トルシエが「森保には心から驚いた」と絶賛するわけ。W杯後に日本で起こったPK論争には疑問を呈す (2ページ目)

  • 田村修一●取材・文 text by Tamura Shuichi
  • photo by JMPA

 4バックから3バックへの移行。しかもアウトサイドの選手を、DFの酒井宏樹と長友佑都から三笘薫と伊東純也に代えたことに、トルシエは感銘を受けた。

「(3バックに移行してから)左右のバランスはよく取れていた。4バックのままではできないことだ。面白いのは、それが2002年のチームの哲学でもあったことだ。20年が経った今も、同じコンセプトのもとにサイドに攻撃的な選手を配してチームを構築できる。

 森保の戦略は選手とともにあるが、三笘も伊東も驚きではなかった。彼らがポリバレントであることはわかっていた。戦術的な適応能力が高く、能力の高さは彼らが海外でプレーすることにより得られたものだ。ポリバレントな能力の高さが、森保がチームに大きな戦術変更を加えることを可能にした」

 森保にはゲームを読む高い能力がある。どうすればチームに戦術的な変更が加えられるかを彼はよくわかっているというのが、トルシエの森保評でもある。

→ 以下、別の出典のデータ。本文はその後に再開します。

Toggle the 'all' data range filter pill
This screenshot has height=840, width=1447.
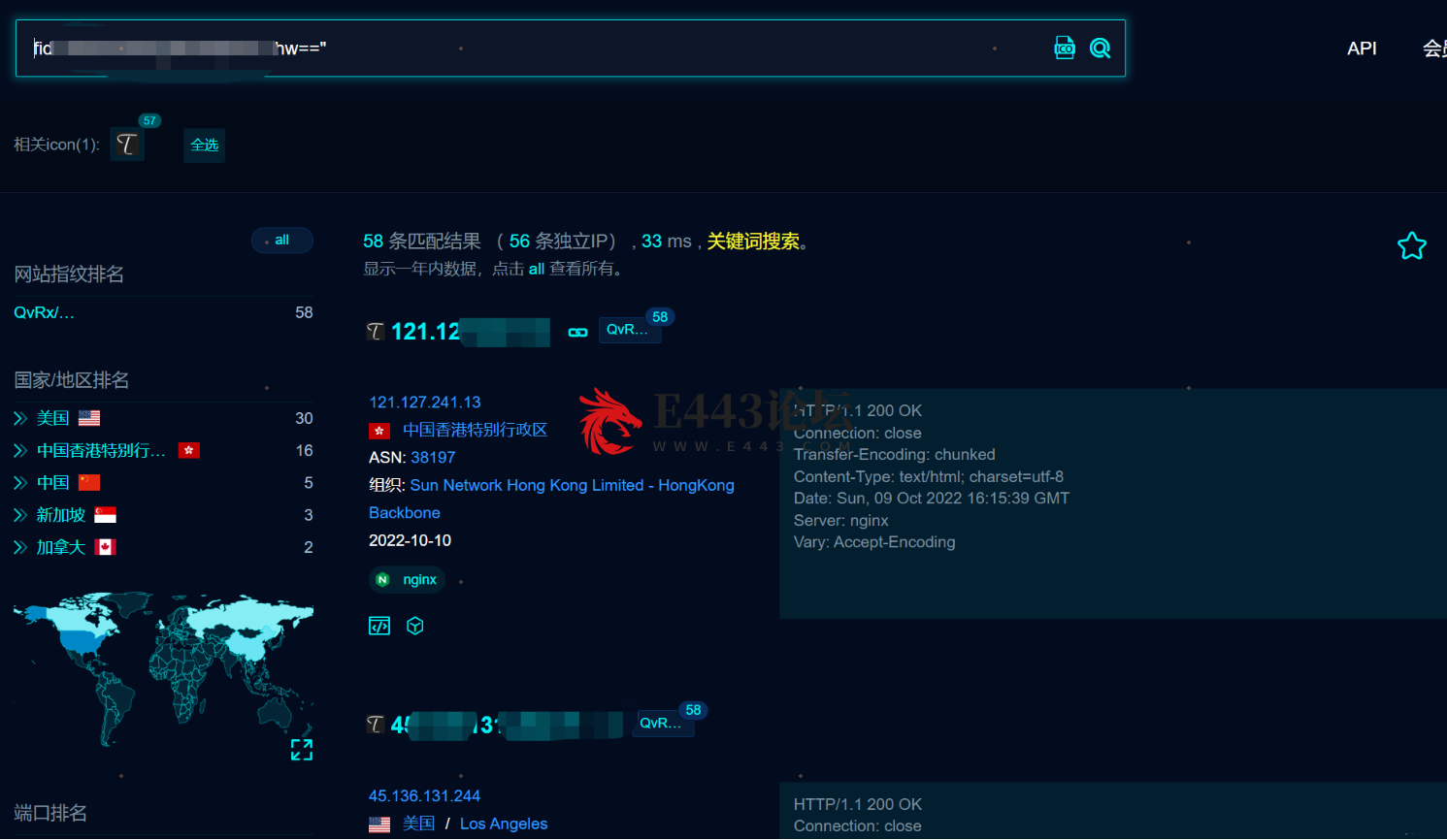point(281,240)
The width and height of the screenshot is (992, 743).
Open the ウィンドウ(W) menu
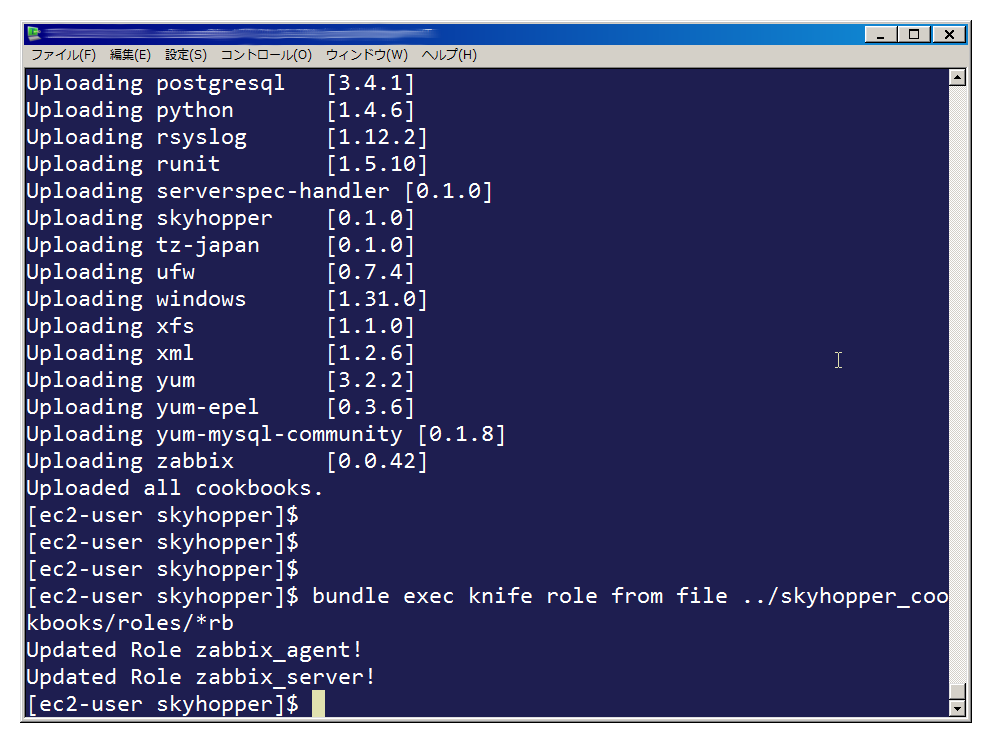point(367,55)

「プロフォンダー(縦の深さ)を強化し、相手に疑念と不安を植えつけた。ドイツの監督にもスペインの監督にも、それに対応する能力はなく、彼らはパニックに陥った。

 これまでは力関係で日本を上回り、完全にゲームを支配していたから、チームを大きく修正する必要に迫られたことはなかったのだろう。(スペイン代表の)ルイス・エンリケも(ドイツ代表の)ハンジ・フリックも、どうしていいかわからなくなり、パニックに陥った」

 一方、モロッコの躍進は、レグラギが作り出したダイナミズムから生まれた。

 前任者のヴァイッド・ハリルホジッチが構築したのは、規律に溢れた厳格なチームだった。選手には厳密は役割が与えられ、戦術面ではハリルホジッチの課す大きな制約があった。従わない選手はどれほどのスターであろうと彼は切り捨て、そのためにメディアとの間に大きな論争が勃発した。記者会見は常に紛糾し、両者の緊張感は日に日に高まっていった。

 そんななかで、モロッコ協会はハリルホジッチを解任し、レグラギを後任に指名したのだった。W杯開幕を3カ月後に控えての突然の交代ではあったが、過去にコートジボワールや日本でも繰り返されたことであり、さほどの驚きはなかった。